Heinken Almut, Thiele Ines
Luxembourg Centre for Systems Biomedicine, University of Luxembourg, Belval, Luxembourg.
Wiley Interdiscip Rev Syst Biol Med. 2015 Jul-Aug;7(4):195-219. doi: 10.1002/wsbm.1301. Epub 2015 Apr 30.
The human gut microbiota performs essential functions for host and well-being, but has also been linked to a variety of disease states, e.g., obesity and type 2 diabetes.

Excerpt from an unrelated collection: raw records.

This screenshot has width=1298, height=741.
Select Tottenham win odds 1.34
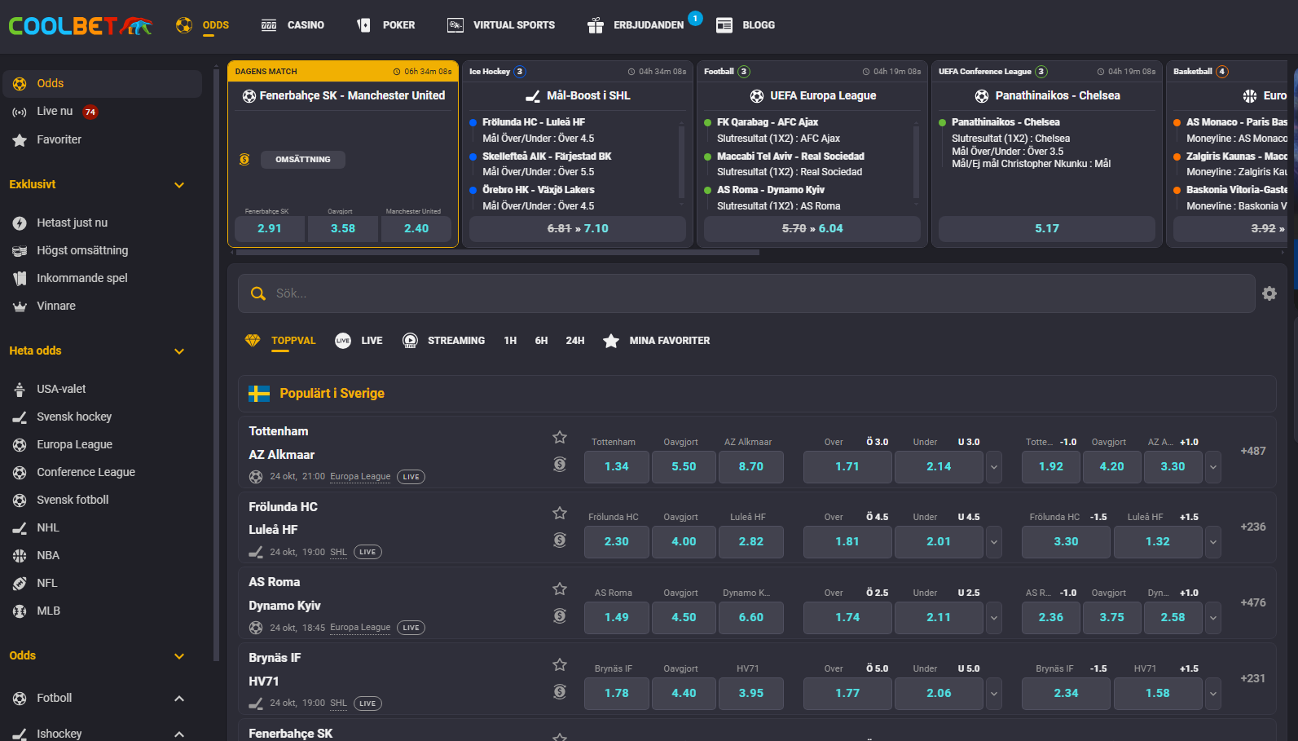coord(617,467)
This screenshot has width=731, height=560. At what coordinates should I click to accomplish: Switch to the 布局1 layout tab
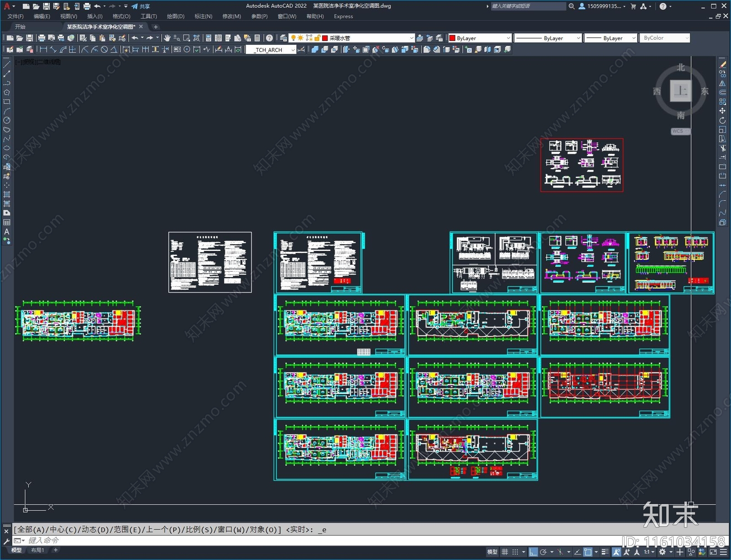click(37, 550)
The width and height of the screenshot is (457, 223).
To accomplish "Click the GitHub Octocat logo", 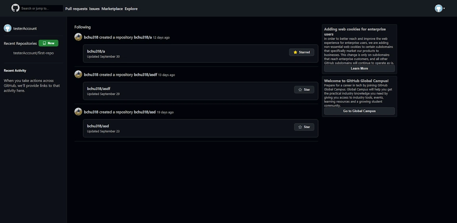I will coord(15,8).
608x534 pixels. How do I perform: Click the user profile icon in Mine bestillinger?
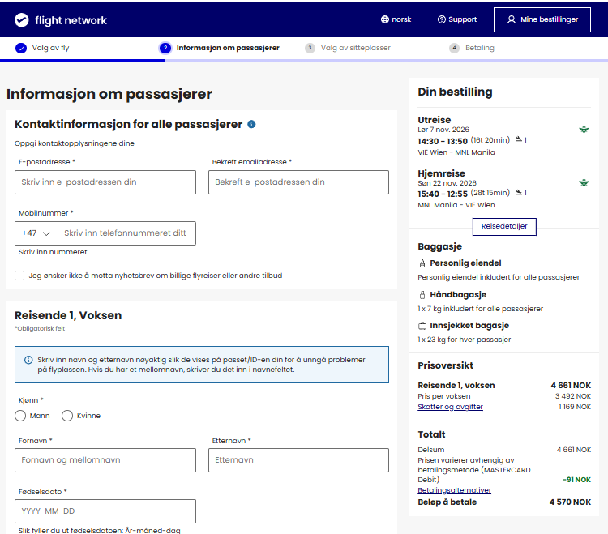pyautogui.click(x=512, y=19)
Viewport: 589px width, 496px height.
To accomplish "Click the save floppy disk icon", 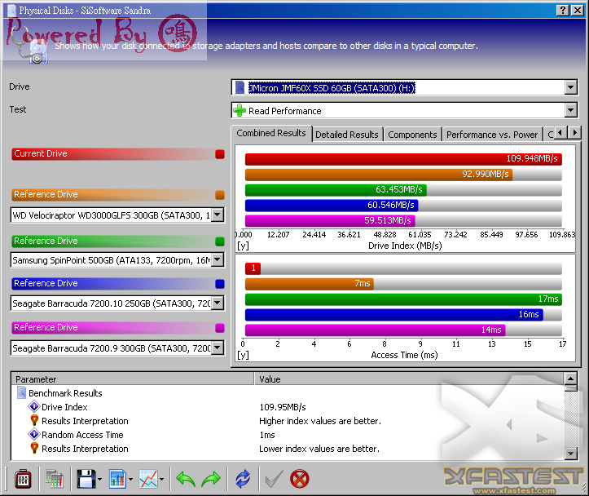I will (86, 479).
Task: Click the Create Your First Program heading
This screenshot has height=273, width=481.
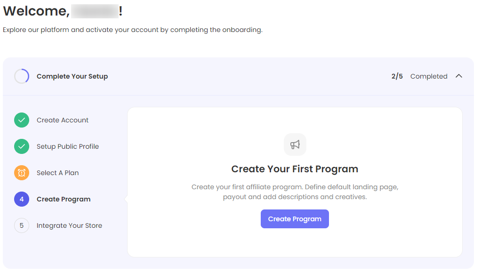Action: [295, 169]
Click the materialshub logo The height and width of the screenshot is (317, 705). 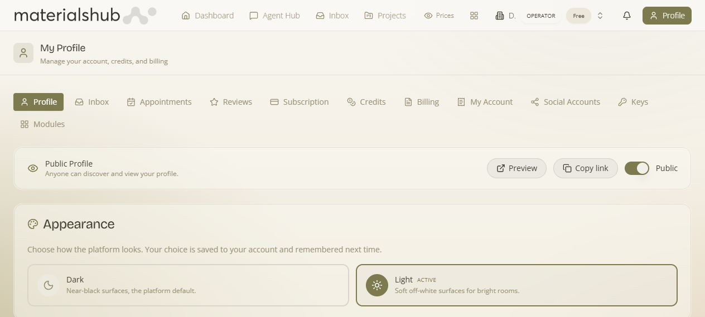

The mammalian body fluid and tissue metabolomes are greatly influenced by the microbiota, with many health-relevant metabolites being considered 'mammalian-microbial co-metabolites'. To systematically investigate this complex host-microbial co-metabolism, a systems biology approach integrating high-throughput data and computational network models is required. Here, we review established top-down and bottom-up systems biology approaches that have successfully elucidated relationships between gut microbiota-derived metabolites and host health and disease. We focus particularly on the constraint-based modeling and analysis approach, which enables the prediction of mechanisms behind metabolic host-microbe interactions on the molecular level. We illustrate that constraint-based models are a useful tool for the contextualization of metabolomic measurements and can further our insight into host-microbe interactions, yielding, e.g., in potential novel drugs and biomarkers.
人类肠道微生物群对宿主的健康起着至关重要的作用,但也与多种疾病状态有关,如肥胖症和2型糖尿病。哺乳动物的体液和组织代谢组受到微生物群的极大影响,许多与健康相关的代谢物被认为是“哺乳动物-微生物共代谢物”。为了系统地研究这种复杂的宿主-微生物共代谢,需要一种整合高通量数据和计算网络模型的系统生物学方法。在这里,我们回顾了已建立的自上而下和自下而上的系统生物学方法,这些方法成功地阐明了肠道微生物群衍生的代谢物与宿主健康和疾病之间的关系。我们特别关注基于约束的建模和分析方法,该方法能够在分子水平上预测代谢宿主-微生物相互作用背后的机制。我们表明,基于约束的模型是代谢组学测量背景化的有用工具,可以加深我们对宿主-微生物相互作用的理解,例如产生潜在的新型药物和生物标志物。